Part 36 is a crucial tool in litigation. Most claims end in a settlement and the incentives and penalties within Part 36 help to encourage parties to make/accept sensible offers. Part 36 was introduced 15 years ago. Over that period a number of anomalies in the rules have come to light and there has been considerable satellite litigation seeking clarification of the meaning and intention of certain parts of it.

Some of that uncertainty should end this week. On 6 April 2015 a new Part 36 comes into force. This is a positive move towards clarifying some of those difficult areas of interpretation. The changes are too numerous to list here, but I will point out the key areas where I think the amendments will be most welcome.

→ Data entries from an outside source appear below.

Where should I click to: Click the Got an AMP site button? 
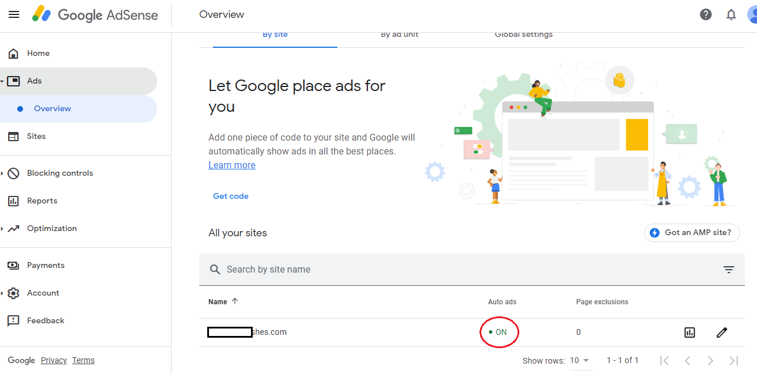pos(692,233)
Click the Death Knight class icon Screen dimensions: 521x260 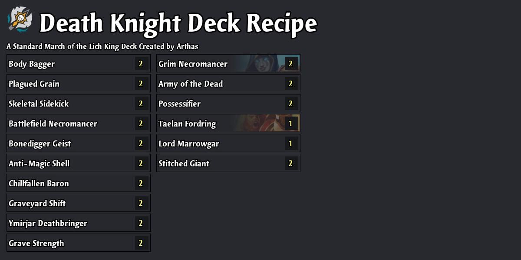(17, 20)
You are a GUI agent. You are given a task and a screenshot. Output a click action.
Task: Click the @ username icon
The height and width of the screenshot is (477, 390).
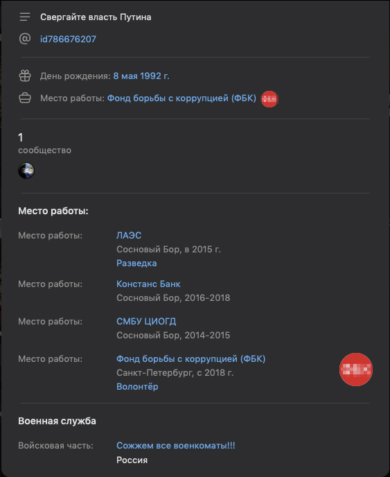pyautogui.click(x=25, y=39)
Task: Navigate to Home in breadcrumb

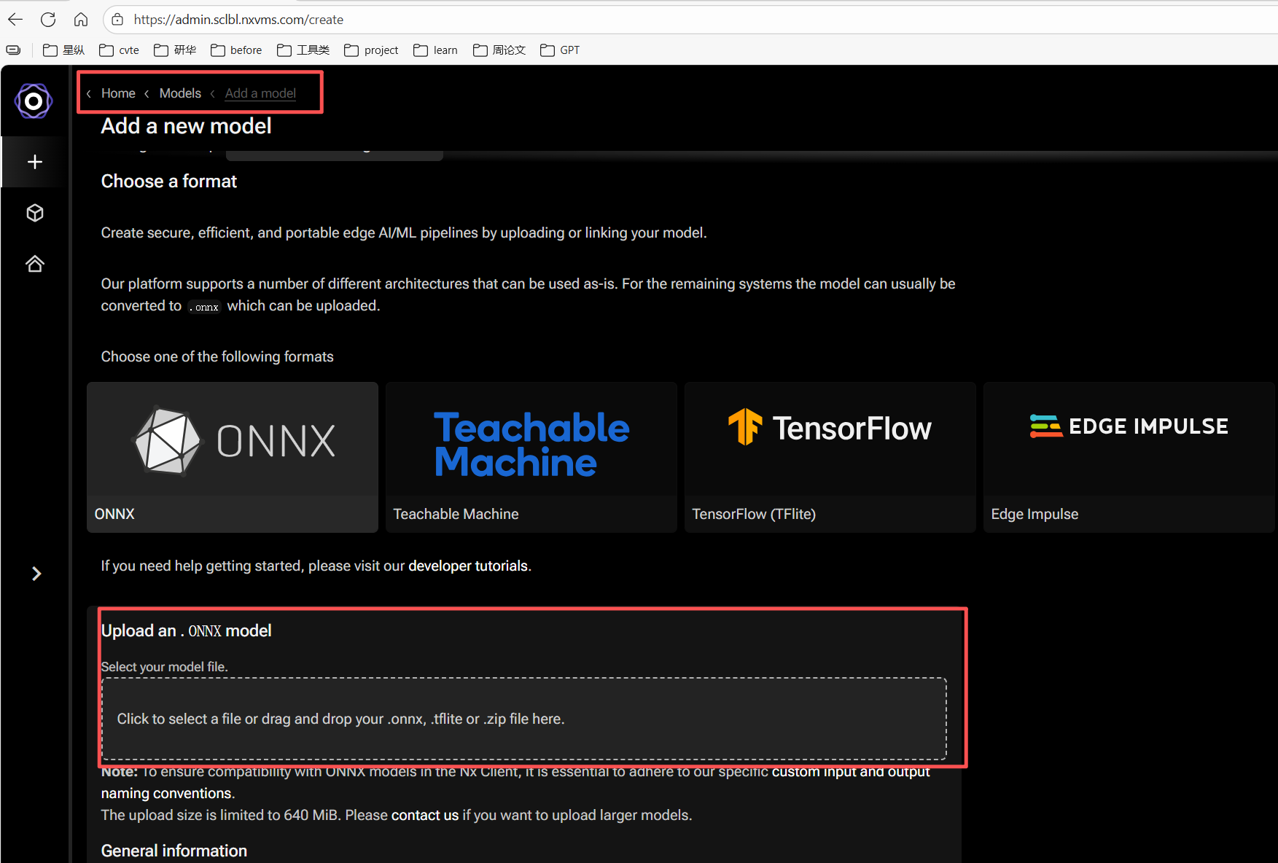Action: pos(118,93)
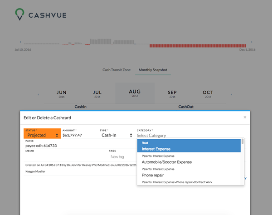
Task: Open the Status dropdown showing Projected
Action: point(42,135)
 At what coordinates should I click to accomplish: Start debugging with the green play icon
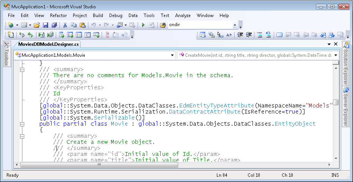click(143, 25)
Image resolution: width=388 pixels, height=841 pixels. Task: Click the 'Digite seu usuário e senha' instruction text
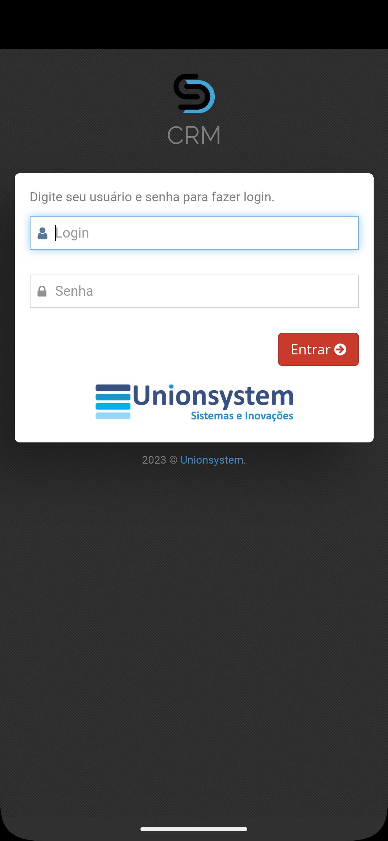click(x=152, y=197)
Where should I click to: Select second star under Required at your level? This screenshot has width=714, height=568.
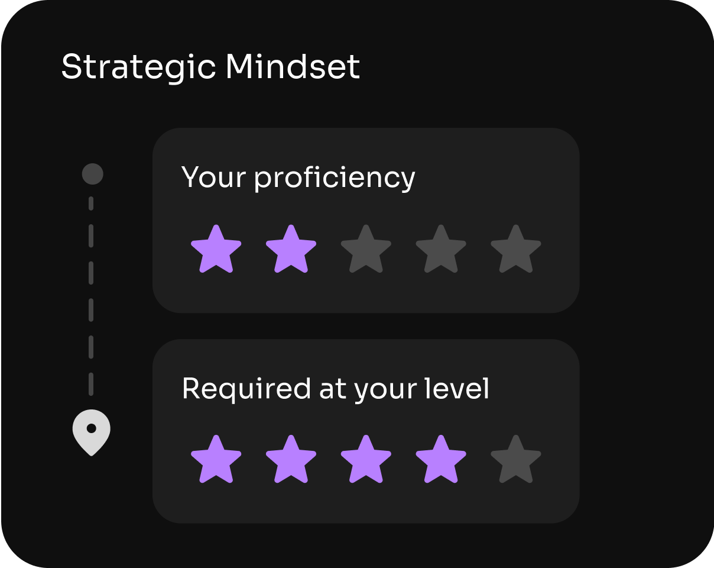click(x=291, y=460)
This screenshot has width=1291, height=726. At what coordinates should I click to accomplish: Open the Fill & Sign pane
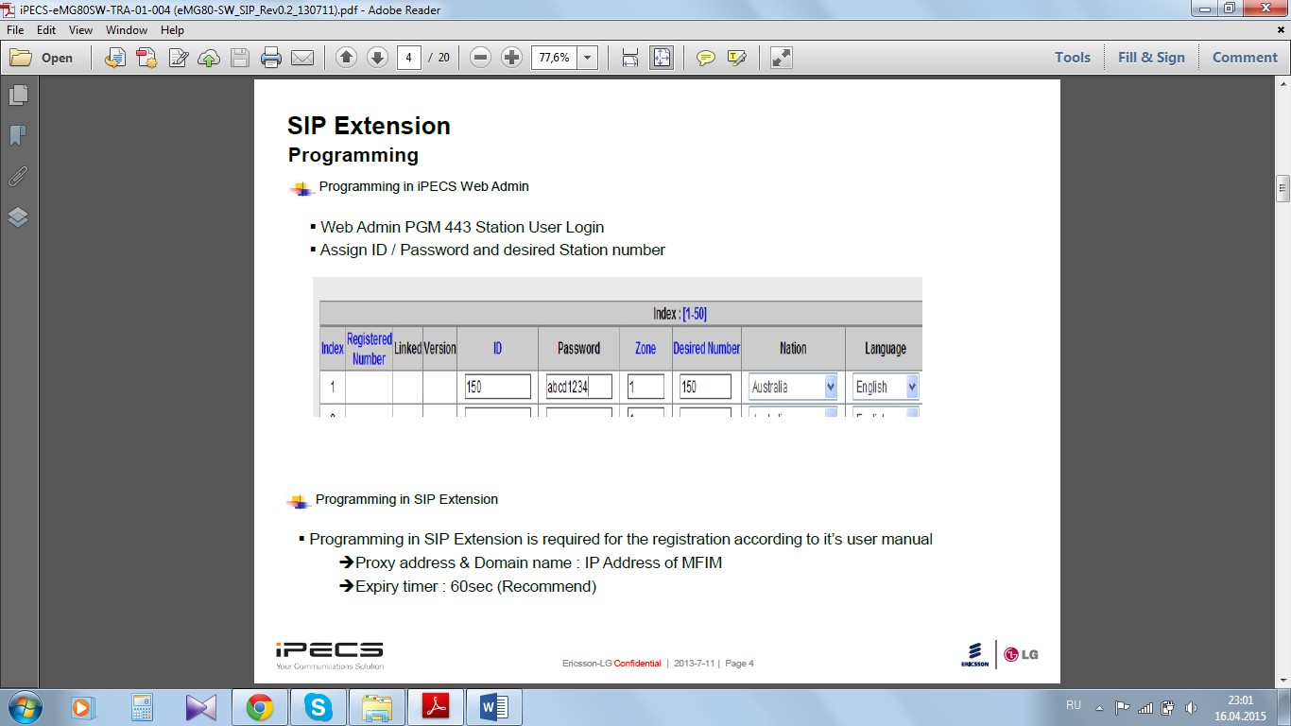[1151, 58]
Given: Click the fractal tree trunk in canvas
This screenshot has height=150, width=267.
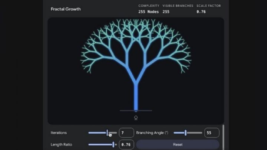Looking at the screenshot, I should [136, 97].
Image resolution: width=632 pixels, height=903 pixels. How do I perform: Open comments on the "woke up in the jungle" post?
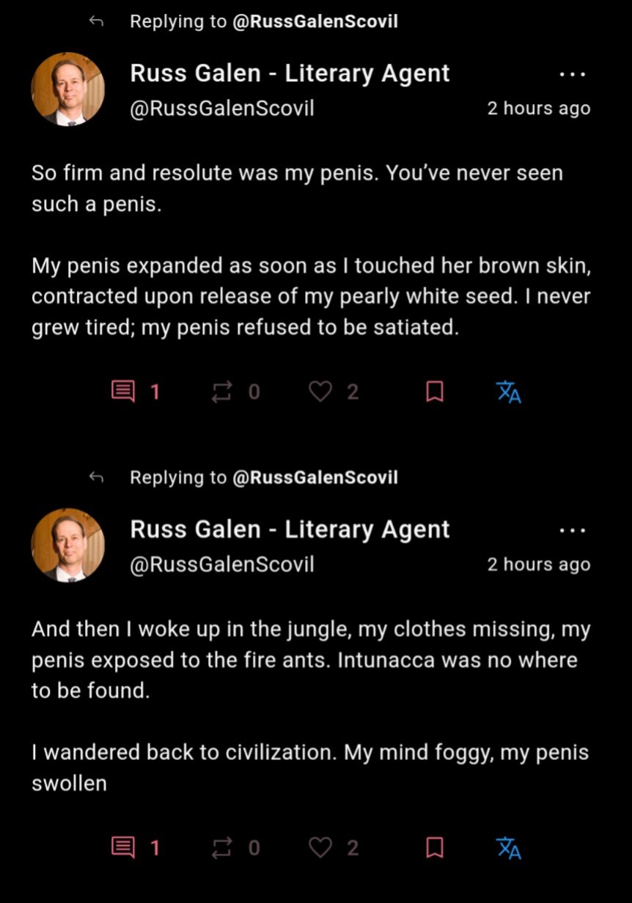click(x=123, y=848)
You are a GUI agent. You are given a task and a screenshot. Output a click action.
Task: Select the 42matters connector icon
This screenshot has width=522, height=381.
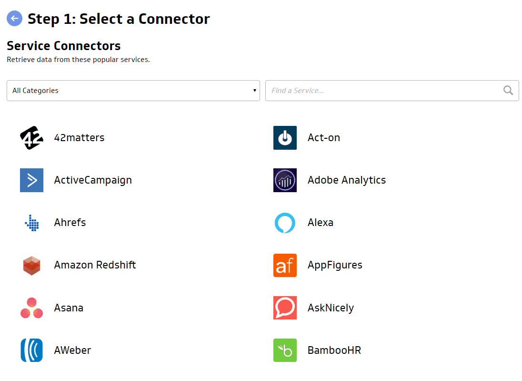[x=31, y=138]
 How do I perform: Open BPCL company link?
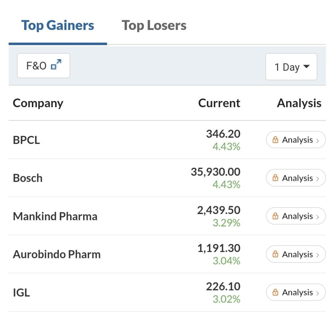(26, 140)
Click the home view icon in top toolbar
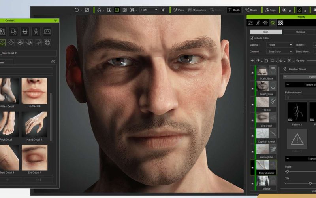This screenshot has height=198, width=316. point(99,10)
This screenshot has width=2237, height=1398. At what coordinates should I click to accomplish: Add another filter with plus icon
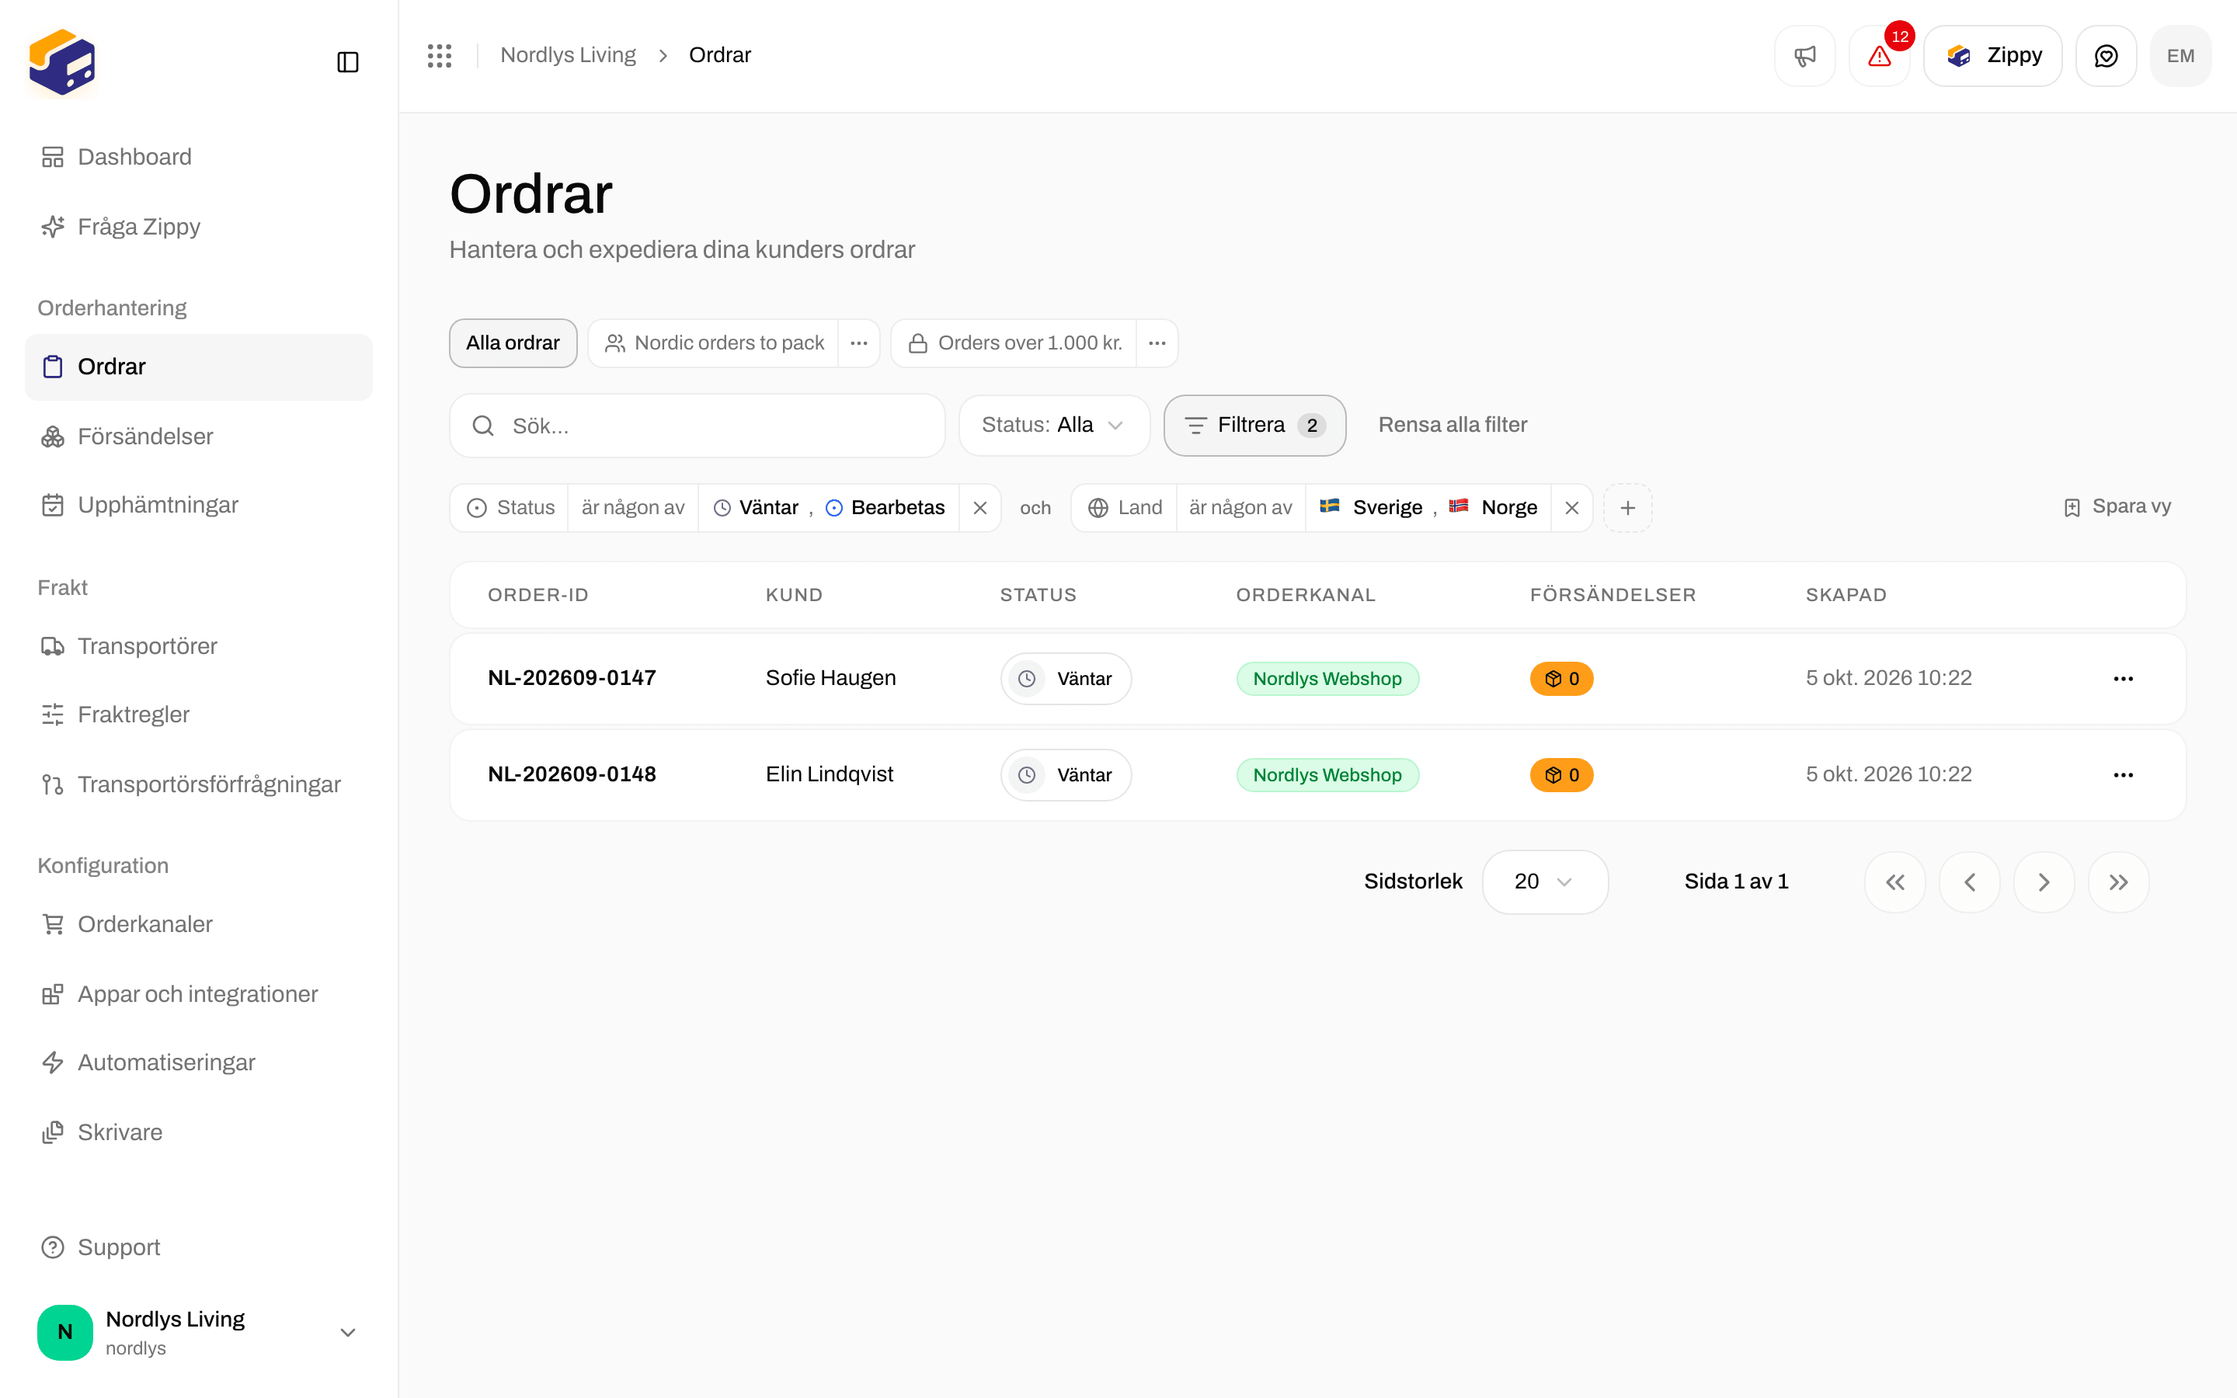1628,508
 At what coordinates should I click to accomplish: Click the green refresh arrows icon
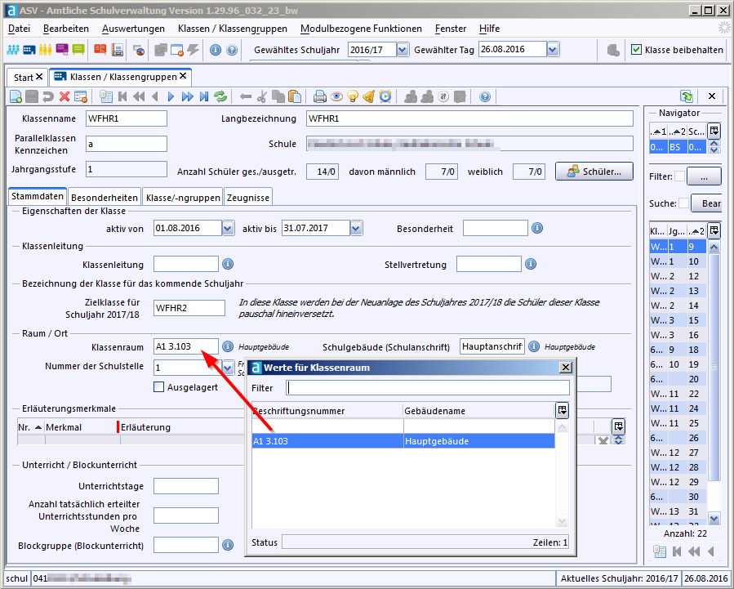click(x=220, y=96)
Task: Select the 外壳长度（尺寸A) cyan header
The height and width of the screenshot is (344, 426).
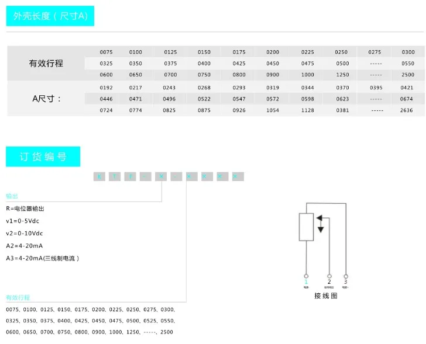Action: click(x=50, y=16)
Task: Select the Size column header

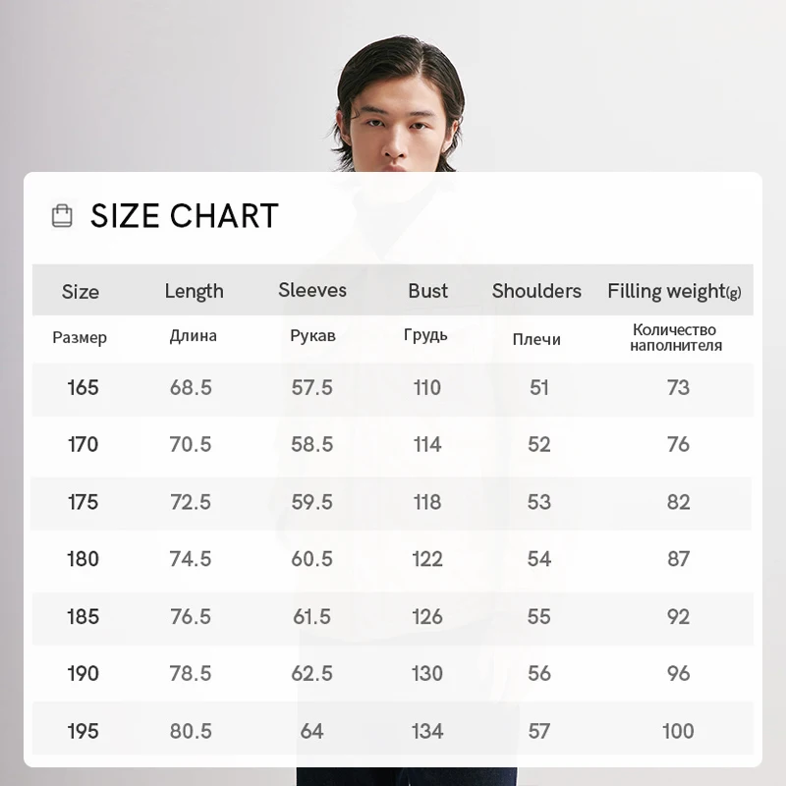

One of those areas of clarification is how an offer should be treated where the trial is split, i.e. there is an initial trial on liability and a subsequent trial on quantum. Previously a judge could only see a Part 36 offer once the case is "decided", which meant after the quantum trial. The new rules enable a judge to be told of the existence of an offer after the liability trial, which will be material to the liability costs outcome and may assist defendants who have made an offer to settle yet were unsuccessful at the liability stage. 

The new rules also provide that a Part 36 offer can be withdrawn automatically after a set period of time. Under the previous rules the offering party would need to send two letters, one with the offer, and one subsequently withdrawing the offer. Now the initial offer letter can contain a deadline following which the offer will be automatically withdrawn. Whilst this is a helpful clarification, I do wonder how often it will be used by parties. Once the automatic deadline passes and the offer is withdrawn, the offering party would not be able to rely on Part 36 to claim enhancements if the offer is beaten at trial, which is of course the reason for making a Part 36 offer. 

One way in which Part 36 has been open to misuse in the past is that it permits a Claimant to make a Part 36 offer just below the full quantum of the claim, and go on to seek the benefits under Part 36 if the offer is beaten at trial. The criticism here has been that such an offer is not really a genuine attempt by the Claimant to reach a compromise before trial. Under the new rules a judge can take such conduct into account when reaching a decision on costs and enhancements, which is a useful revision for defendants.

Time will tell whether the new rules will curtail the amount of time and costs incurred by litigating parties in relation to Part 36. My own view is that the rules are likely to remain open to interpretation and argument given their technical nature, although hopefully to a lesser degree.